Les partis politiques ainsi élus se voient investis de la représentation du peuple et toutes leurs actions portent le sceau de la légitimité du peuple. En théorie.

Car tout cela présuppose que le peuple participe activement et sciemment au processus électoral, c’est-à-dire à l’exercice du choix de ses représentants.

Le pari, du point de vue des partis politiques, est alors de savoir comment « activer » suffisamment d’électeurs pour gagner une partie de la représentation, tout en essayant de convaincre la partie ciblée de l’électorat qu’elle va bénéficier de sa participation active à travers la sélection des « bons » candidats dans les diverses circonscriptions. Pour les partis traditionnels, il s’agit avant tout d’activer leurs « dépôts fixes » électoraux.

La question aujourd’hui c’est de savoir ce qui va activer l’électeur à aller voter le jour du scrutin le 10 novembre. Est-ce que les électeurs se résigneront à n’être que des dépôts fixes de partis qui se partagent le pouvoir depuis l’indépendance sinon avant ?  Quels sont les motifs des mobilisations de l’électorat mauricien en 2024 ?

De part et d’autre de l’offre dynastique des blocs majoritaires, nous voyons des promesses qui ne semblent pas, dans leur ensemble, tenir compte de la réalité déficitaire et inflationniste de nos finances et de notre économie.

Un des blocs offre la continuité, l’autre l’alternance, et ce depuis au moins 1976. La tendance bipolaire du système politique mauricien repose sur cette antithèse continuité/alternance à l’aune des transmigrations et des recompositions qui vont se jouer jusqu’à la veille sinon le matin du dépôt des candidatures.

C’est sur le rocher de cette antithèse que des partis, dont, pour certains le premier souffle était porteur d’espoir pour la masse du peuple, se sont échoués moralement depuis bientôt plus de 40 ans.

Au gouvernement comme dans l’opposition parlementaire, l’élément héréditaire, le tribalisme des demi-couteaux du ban, et la courtisanerie des sycophantes d’arrière-ban ensemble conspirent toujours à l’exclusion des aspirations légitimes de la compétence et de l’intelligence.

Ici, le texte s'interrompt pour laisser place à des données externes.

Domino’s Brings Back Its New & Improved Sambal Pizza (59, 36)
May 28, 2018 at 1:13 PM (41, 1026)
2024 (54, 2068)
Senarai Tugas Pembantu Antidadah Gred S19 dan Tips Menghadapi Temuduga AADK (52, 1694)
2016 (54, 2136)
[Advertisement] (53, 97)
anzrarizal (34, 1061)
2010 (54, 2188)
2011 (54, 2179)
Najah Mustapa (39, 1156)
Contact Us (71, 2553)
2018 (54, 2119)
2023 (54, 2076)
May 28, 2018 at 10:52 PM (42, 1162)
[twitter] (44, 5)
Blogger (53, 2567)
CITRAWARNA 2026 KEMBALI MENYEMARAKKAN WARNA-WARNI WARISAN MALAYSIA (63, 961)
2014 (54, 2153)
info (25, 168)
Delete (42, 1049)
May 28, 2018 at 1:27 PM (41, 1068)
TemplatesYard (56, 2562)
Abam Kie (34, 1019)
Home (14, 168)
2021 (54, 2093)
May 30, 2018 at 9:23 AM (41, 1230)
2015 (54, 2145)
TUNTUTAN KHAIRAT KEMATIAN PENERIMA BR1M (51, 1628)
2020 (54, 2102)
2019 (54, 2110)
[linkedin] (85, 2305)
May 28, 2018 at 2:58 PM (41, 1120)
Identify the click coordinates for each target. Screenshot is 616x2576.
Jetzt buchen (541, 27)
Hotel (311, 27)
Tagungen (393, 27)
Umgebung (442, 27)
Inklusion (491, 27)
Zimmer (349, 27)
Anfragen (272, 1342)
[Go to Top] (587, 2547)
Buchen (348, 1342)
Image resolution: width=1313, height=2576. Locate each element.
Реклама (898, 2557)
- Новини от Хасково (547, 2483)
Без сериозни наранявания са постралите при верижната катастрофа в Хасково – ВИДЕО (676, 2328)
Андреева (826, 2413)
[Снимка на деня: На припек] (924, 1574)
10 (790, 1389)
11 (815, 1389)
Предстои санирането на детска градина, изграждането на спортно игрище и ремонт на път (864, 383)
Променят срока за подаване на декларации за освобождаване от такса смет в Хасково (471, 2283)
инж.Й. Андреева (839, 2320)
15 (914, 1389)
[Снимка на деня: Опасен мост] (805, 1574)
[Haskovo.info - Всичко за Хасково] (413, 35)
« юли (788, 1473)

Si ces dix dernières années l’opposition parlementaire a été réduite à des grimaces, des vaudevilles et des vociférations indignes et sans aucun effet sur la direction de la politique gouvernementale, c’est bien parce qu’elle est figée dans un temps révolu avec un effectif dépassé, incapable de se hisser à la hauteur de vue que demandent l’époque et le bien commun de la nation.

Nous avons été ces dix dernières années les témoins d’une dégénérescence visible d’une opposition qui ne sait pas et ne veut pas se renouveler, qui ne sait pas faire de la place à la compétence dans ses rangs. Au contraire, les tribuns dépassés croient faire œuvre d’opposition parlementaire en ressassant inlassablement des refrains et des quolibets provenant d’un folklore politique douteux, qui n’amuse guère plus que leurs courtisans. Ou en faisant l’aumône à un parti, qui proposait jusqu’à récemment une alternative radicale, et qui ne résiste plus qu’aux vents de ses propres contradictions. Leçon politique : On se trahit d’abord soi-même, avant de trahir les autres.

C’est cette opposition, ces tribuns qui ne savent pas laisser la place à des femmes et des hommes capables et talentueux, qui ont laissé un large boulevard aux partis du pouvoir de parachever l’accaparement de l’état.

Ce sont eux qui font empirer la tendance bipolaire du système en réduisant tout à la soumission aux appareils de leurs partis, et, de là, à des influences et intérêts occultes.

Et c’est cette opposition d’hier, impuissante à relever les défis posés à la démocratie mauricienne, qui promet de relever le pays et de renouveler la démocratie ?

On peut toujours espérer, mais l’espoir n’est pas une vertu politique.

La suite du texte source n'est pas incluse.